Backfire From Germany, joined Oct 2006, 0 posts, RR: 0 Reply 18, posted (11 years 1 week 4 days 11 hours ago) and read 3666 times:
This would be quite a laughable discussion if there wasn't something deeply unpleasant about it. I'm sorry if my use of long words offends you, CoAir, but if any of them are misused then I stand corrected. Otherwise, please don't patronise me. I've been insulted by professionals, and they do a better job of it.
Before any of you start to criticise, I support the release of CVR information in certain cases -- and I have frequently come in for vehement criticism for maintaining that belief. It's a consequence of the job I do that I've had to listen to, and have more reasons to be interested in hearing, CVRs than most people. But I can't think of a single good reason for playing this one.
I can understand that the recording would be of interest in the appropriate context. But this recording is not being presented as such. There is no accident analysis with it. There is no technical discussion. There is no report. It's not even the anniversary of the accident, for Pete's sake. It is simply a voice of an unlucky girl who probably spent her last few seconds on this earth experiencing a terror and fear that most of you, I sincerely hope, will never come close to knowing.
Looking through the posts here, I don't see an enormous debate on the causes of the accident, recommendations on how to make helicopter reporting safer, or details on how this girl's death might have been prevented. Aviation discussion? In the interests of safety? Don't kid yourselves.
It's this voyeuristic treatment of CVR tapes that prompts groups like ALPA to call for them to be kept confidential. I simply don't believe that anyone listening to that tape, with no in-depth knowledge about the background to the accident, can possibly claim to have learned anything.
Part of being a true aviation enthusiast is knowing where the line is drawn. Being able to memorise the Air Kazakhstan timetable and knowing the number of rivets in a 737 nose-cone are pretty hollow claims to fame if you can't respect the treatment of information such as this.
Oh, and if this is a "hissy fit", then tough. You're entitled to your opinion. Just remember that I am too.
Clipperhawaii From United States of America, joined Dec 1999, 2033 posts, RR: 13 Reply 20, posted (11 years 1 week 4 days 9 hours ago) and read 3621 times:
My point in my post is that here was an up and coming and extremely talented individual whose life was cut short due to the proliferation of counterfeit aviation parts.
These counterfeit parts will, and have killed many people.
My point for posting a link to her “final words” was to emphasize just how quickly and tragically she met her fate. Nothing else.

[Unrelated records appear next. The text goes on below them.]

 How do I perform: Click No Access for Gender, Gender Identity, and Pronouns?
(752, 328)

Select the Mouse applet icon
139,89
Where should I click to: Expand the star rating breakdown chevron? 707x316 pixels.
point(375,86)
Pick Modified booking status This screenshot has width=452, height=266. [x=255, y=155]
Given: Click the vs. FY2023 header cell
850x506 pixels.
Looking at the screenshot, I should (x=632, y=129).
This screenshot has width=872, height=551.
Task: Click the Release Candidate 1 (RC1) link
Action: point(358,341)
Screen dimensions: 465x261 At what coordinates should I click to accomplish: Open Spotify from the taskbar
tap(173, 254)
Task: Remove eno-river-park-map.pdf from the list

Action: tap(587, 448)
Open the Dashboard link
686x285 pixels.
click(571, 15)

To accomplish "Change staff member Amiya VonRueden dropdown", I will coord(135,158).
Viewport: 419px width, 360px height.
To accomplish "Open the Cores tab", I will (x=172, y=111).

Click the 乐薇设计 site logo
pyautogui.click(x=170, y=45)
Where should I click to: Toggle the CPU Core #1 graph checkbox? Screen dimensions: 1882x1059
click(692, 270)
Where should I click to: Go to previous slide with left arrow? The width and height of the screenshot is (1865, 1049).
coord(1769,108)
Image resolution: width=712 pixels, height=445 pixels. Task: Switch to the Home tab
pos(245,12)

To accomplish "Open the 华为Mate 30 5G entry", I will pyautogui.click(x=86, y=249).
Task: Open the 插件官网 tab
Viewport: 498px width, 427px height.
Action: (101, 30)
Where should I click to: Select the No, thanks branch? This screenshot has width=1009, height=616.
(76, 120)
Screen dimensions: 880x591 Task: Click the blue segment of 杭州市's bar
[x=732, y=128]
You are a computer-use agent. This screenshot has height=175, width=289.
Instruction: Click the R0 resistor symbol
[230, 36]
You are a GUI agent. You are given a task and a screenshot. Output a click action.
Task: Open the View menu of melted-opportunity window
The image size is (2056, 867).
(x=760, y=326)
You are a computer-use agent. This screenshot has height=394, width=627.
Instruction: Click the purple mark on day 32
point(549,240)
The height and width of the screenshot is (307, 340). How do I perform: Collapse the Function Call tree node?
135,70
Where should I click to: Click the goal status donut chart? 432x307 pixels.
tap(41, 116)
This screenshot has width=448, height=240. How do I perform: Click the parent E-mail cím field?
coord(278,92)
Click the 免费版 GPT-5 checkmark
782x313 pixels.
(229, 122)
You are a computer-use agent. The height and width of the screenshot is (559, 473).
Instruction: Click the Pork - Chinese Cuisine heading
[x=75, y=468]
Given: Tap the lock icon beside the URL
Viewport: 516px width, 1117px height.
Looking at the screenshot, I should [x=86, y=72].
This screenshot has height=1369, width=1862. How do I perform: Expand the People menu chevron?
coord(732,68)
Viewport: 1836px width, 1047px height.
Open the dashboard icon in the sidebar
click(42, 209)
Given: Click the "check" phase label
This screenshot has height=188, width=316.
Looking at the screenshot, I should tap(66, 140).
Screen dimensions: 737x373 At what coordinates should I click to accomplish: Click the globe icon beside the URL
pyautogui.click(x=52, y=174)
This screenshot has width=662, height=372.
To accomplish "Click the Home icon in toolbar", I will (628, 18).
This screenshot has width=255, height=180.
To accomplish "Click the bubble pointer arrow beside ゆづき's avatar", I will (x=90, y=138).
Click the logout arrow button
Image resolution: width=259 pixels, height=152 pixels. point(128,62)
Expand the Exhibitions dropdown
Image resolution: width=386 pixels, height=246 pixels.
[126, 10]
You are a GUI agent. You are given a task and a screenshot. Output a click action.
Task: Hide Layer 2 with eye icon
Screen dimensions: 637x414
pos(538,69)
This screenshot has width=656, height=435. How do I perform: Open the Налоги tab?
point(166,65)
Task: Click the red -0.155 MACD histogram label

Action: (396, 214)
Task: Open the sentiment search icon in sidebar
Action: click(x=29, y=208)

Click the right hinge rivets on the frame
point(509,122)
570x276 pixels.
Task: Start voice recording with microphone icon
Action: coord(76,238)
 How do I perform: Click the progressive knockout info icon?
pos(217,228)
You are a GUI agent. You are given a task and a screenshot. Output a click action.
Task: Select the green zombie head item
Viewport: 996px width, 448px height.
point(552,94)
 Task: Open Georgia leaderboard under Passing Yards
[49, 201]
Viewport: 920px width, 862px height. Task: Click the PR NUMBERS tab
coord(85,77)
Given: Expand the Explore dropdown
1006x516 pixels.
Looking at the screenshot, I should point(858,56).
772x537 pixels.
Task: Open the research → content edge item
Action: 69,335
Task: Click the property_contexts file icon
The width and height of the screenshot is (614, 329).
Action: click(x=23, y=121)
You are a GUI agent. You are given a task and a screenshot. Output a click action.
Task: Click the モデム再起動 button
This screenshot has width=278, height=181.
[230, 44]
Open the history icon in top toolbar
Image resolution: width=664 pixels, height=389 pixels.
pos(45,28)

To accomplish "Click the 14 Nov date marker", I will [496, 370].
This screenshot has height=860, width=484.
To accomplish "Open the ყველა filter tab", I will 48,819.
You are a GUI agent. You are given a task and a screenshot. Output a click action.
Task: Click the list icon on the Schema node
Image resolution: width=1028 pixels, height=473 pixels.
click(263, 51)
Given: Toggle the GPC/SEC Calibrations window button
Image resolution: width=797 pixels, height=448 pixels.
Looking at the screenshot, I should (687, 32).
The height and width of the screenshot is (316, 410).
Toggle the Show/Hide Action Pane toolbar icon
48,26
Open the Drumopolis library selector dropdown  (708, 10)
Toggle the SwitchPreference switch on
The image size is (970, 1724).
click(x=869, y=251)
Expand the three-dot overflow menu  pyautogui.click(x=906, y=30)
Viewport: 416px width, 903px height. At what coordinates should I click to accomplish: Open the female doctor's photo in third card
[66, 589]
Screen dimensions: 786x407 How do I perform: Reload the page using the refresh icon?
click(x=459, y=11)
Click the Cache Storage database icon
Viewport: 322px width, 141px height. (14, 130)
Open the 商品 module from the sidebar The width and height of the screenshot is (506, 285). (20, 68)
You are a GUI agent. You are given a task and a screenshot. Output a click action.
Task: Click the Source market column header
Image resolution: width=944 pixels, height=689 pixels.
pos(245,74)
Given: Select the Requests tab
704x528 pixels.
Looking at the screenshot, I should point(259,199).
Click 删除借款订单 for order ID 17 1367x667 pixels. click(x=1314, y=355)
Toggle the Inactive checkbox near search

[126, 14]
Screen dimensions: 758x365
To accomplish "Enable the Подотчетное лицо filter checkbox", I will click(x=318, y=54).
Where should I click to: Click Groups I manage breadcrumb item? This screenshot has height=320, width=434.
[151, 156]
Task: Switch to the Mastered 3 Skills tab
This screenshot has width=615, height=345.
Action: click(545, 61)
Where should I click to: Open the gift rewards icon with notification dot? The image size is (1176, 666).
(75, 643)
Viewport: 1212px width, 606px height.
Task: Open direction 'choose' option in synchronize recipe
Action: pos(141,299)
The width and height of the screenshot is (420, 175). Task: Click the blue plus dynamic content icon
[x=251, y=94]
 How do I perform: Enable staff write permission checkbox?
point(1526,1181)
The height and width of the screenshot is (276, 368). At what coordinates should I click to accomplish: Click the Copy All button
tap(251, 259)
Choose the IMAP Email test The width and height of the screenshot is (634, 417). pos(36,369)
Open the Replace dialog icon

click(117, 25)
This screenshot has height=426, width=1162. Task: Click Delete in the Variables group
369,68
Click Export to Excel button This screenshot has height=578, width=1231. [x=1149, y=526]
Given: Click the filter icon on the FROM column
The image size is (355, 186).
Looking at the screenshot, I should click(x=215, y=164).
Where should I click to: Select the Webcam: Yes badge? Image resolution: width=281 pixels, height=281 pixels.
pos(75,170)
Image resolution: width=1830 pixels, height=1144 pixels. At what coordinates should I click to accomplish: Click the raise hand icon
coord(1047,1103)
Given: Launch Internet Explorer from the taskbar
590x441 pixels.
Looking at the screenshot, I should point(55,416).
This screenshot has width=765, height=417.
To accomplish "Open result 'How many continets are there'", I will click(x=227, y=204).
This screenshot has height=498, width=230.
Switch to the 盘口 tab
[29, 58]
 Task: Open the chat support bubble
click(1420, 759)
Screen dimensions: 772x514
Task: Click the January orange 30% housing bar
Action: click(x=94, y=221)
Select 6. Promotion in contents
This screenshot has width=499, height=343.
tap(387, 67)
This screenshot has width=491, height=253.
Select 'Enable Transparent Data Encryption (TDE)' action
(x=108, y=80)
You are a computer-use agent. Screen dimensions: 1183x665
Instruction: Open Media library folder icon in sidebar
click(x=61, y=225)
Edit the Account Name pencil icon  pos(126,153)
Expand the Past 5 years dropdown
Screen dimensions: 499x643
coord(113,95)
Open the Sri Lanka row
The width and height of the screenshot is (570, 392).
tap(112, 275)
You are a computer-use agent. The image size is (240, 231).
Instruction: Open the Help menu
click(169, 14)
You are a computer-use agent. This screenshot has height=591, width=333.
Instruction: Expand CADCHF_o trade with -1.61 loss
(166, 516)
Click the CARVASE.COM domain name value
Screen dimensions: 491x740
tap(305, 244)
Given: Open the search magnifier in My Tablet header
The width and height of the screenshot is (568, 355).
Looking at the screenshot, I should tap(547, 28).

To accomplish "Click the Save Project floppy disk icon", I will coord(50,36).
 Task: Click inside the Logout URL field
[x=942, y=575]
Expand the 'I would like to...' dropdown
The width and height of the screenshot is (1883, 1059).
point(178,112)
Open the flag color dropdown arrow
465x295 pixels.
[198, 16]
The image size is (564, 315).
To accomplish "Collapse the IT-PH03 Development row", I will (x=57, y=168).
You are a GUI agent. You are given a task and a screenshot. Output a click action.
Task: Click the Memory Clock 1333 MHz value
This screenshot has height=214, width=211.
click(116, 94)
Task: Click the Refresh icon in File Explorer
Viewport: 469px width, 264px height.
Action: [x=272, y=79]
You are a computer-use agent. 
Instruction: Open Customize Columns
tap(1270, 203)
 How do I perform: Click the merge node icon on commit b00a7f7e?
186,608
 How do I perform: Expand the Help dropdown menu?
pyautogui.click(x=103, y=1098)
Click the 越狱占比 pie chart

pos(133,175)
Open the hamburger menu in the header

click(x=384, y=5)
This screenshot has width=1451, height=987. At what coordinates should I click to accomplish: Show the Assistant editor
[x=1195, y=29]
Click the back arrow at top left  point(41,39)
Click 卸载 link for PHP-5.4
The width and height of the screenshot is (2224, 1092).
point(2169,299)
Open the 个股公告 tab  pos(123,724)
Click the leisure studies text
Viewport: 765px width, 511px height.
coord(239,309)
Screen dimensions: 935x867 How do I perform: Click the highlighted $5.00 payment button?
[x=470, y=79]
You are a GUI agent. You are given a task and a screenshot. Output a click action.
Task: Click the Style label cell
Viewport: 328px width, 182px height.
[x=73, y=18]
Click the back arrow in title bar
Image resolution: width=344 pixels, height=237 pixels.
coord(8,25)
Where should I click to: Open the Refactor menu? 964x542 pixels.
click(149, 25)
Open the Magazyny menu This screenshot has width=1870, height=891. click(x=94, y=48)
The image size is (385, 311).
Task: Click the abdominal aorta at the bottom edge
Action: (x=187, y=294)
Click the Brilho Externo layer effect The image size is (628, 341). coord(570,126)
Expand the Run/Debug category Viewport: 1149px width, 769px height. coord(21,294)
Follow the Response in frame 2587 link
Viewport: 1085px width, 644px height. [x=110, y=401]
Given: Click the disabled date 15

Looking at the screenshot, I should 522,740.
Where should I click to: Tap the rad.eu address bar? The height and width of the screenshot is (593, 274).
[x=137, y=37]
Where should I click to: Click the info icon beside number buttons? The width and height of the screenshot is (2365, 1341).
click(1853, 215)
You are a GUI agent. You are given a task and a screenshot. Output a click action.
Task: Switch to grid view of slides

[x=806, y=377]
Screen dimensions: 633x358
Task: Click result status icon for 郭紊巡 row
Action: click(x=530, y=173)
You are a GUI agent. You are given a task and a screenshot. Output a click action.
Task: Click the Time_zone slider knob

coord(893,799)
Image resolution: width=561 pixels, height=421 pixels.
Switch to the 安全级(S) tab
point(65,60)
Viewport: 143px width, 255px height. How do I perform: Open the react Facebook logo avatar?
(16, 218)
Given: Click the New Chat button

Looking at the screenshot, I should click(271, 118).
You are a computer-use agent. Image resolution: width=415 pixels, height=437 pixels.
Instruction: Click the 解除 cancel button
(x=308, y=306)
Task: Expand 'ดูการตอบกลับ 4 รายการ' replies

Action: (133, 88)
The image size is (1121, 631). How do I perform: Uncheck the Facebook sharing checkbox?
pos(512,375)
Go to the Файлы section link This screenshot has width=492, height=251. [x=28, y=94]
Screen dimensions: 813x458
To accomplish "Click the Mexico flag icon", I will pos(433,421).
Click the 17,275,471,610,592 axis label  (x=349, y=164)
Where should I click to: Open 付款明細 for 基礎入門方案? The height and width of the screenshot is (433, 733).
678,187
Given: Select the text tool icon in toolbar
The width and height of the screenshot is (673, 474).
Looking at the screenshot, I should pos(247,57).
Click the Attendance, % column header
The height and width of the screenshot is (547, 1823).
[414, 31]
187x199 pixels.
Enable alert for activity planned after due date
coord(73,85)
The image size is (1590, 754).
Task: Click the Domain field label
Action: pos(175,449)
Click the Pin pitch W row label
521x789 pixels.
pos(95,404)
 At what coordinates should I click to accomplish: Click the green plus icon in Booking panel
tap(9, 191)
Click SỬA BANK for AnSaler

Aviation is very unforgiving, particularly in maintenance procedures and part procurement. It is my wish that everyone in the aviation industry could hear Jane’s words so that we that are in aviation will strive for the highest standards. There are lives at stake. I don’t want Jane Dornacker to have died in vain. That would be most tragic.
Heavymetal, thank you for sharing you story and comments.
Heavymetal From , joined Dec 1969, posts, RR: Reply 21, posted (11 years 1 week 4 days 8 hours ago) and read 3594 times:
And my point was on a related tangent, the lightning fast world of media aviation and how costs and cutthroat competition can often mean cutting corners on safety.
As to the "sensationalism" or "morbidity" of your audio post...I would remind the indignant they are on a website that excels in finding and highlighting actual pictures of crashed airliners, often before the last fire in the wreckage is out. Some people find it morbid I suppose.